In his viral video, viewed over two million times, he elaborates: "This is called a hypnic jerk, which is involuntary muscle contractions when you are falling asleep. One explanation is that when your muscles relax as you are falling asleep, your body interprets it as if you are falling."

This could explain why it often feels like we're falling when this happens. Many people describe the sensation as feeling like they're falling from a great height or tripping over something.

He further advised: "One way to prevent it is to avoid caffeine or exercising several hours before you go to bed. According to sleepfoundation.org: "Hypnic is short for hypnagogic, a term that describes the transition from wakefulness to sleep, which is when these jerks occur."

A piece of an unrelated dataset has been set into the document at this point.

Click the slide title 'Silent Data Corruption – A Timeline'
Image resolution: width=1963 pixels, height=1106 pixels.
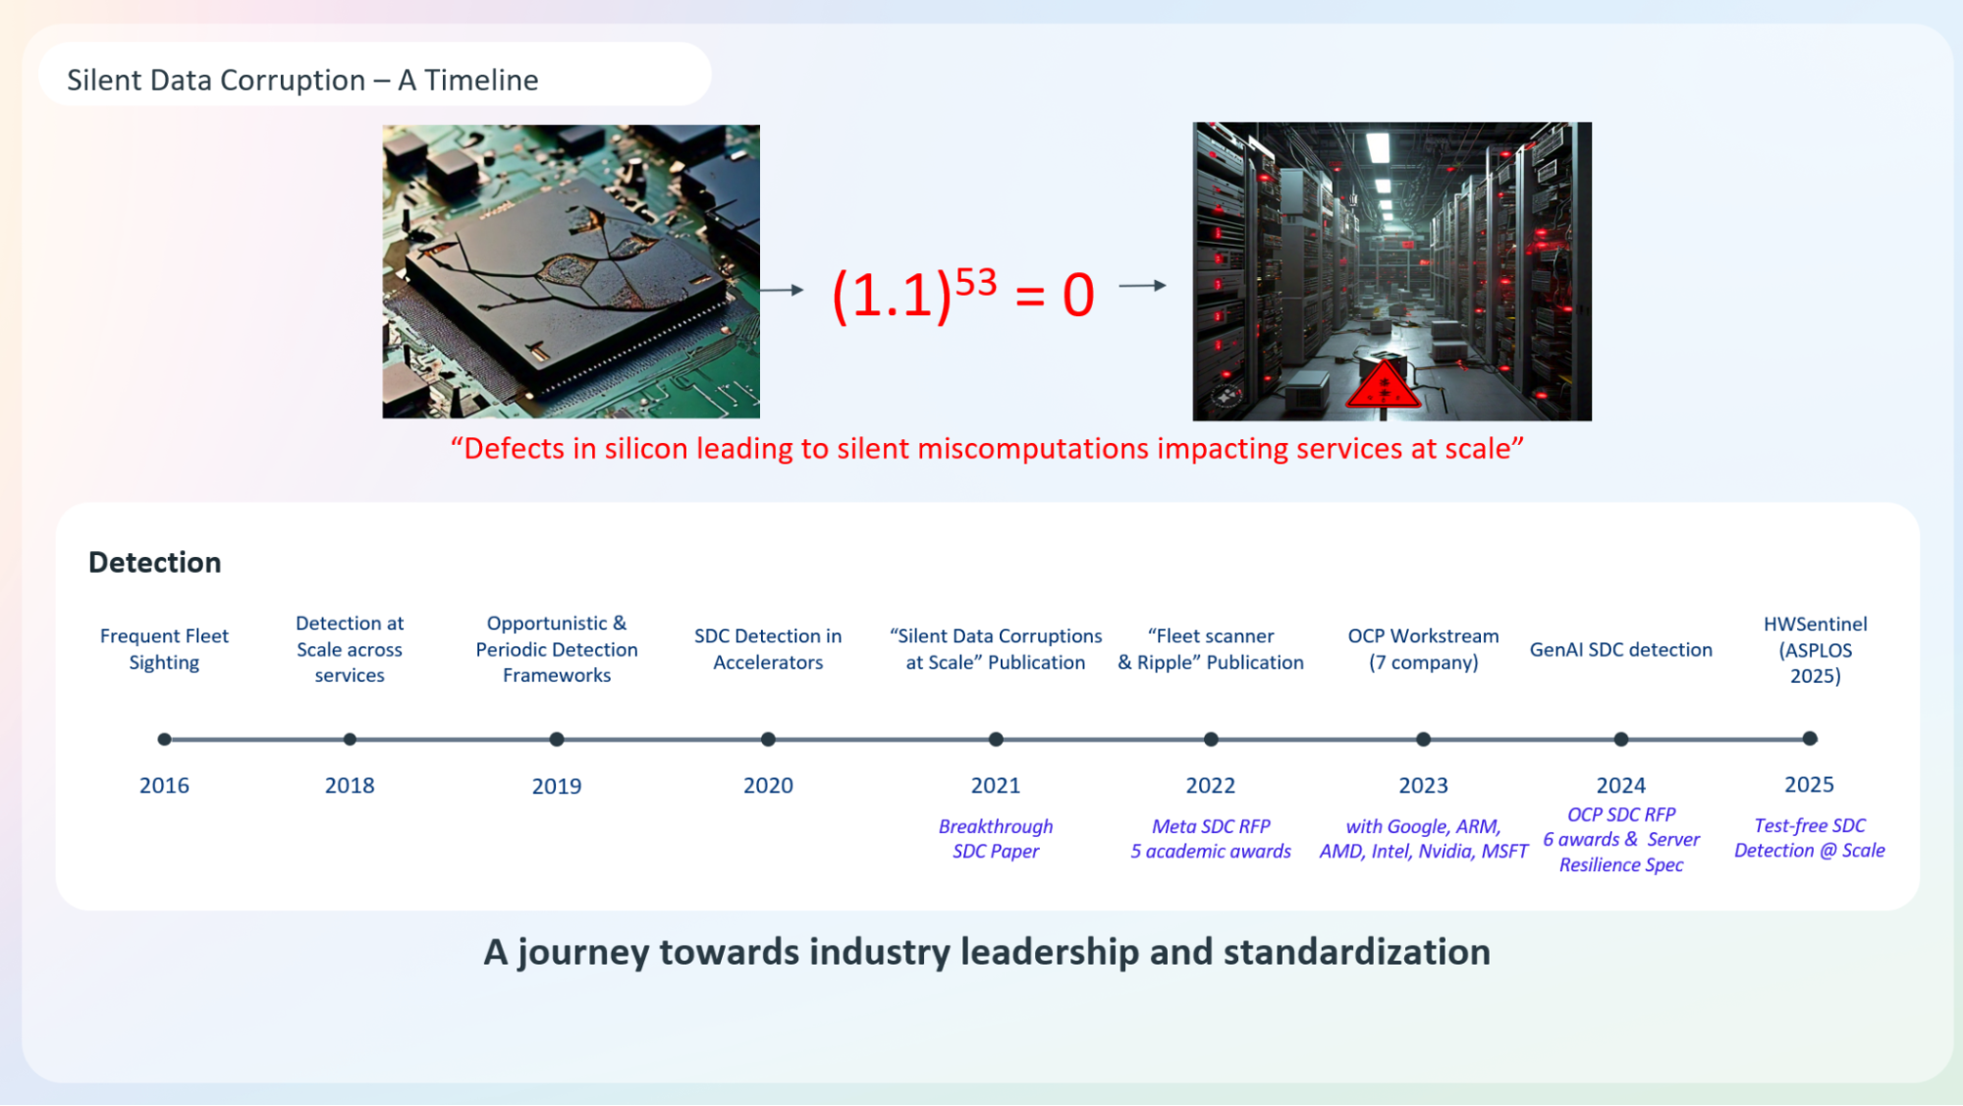302,80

These common sleep contractions typically only affect one side of the body, such as your left arm and left leg. Backing up what the expert says, the foundation also says that excess caffeine and too much exercise can contribute to this feeling. It also explained that a lack of sleep, as well as stress and anxiety, could all contribute towards it too.

It added: "Hypnic jerks can feel different at various times. They can be strong enough to jolt a person awake and disrupt the process of falling asleep. Other times, they may be so mild that the affected person does not notice them at all - although their sleep partner might."

"Hypnic jerks occur at any age, but are more common among adults. In part, this may be due to the fact that some of their potential causes, such as caffeine consumption and elevated stress levels, are also more common in adulthood."

Should I be concerned about hypnic jerk?

Whilst hypnic jerks can be startling, they are not dangerous with sleepfoundation.org reporting that up to 70 percent of people experience hypnic jerks. It added: "Hypnic jerks can be annoying and disrupt the sleep of you or your partner, but that is typically the extent of their negative effects. While it is possible that a particularly violent jerk could lead to a minor injury, this is not common."

Should I see my GP?

Hypnic jerks differ from other movements that may occur while awake or asleep. They take place during the transition from wakefulness to sleep, occur rapidly, and are typically deemed harmless.

If hypnic jerks are your sole experience, a doctor's visit is likely unnecessary. The foundation cautions that certain symptoms resembling hypnic jerks might necessitate a medical consultation. If you're experiencing frequent muscle spasms throughout the day that extend to other areas of the body, this could be a sign of a different type of myoclonus, not just the common hypnic jerks.

It states: "These types of myoclonus can be indicators of other medical conditions. If you experience other types of jerking movements during sleep beyond hypnic jerks as you fall asleep, they could be symptoms of periodic limb movement disorder. If you are concerned your muscle jerks are a symptom of another issue, speak to your doctor."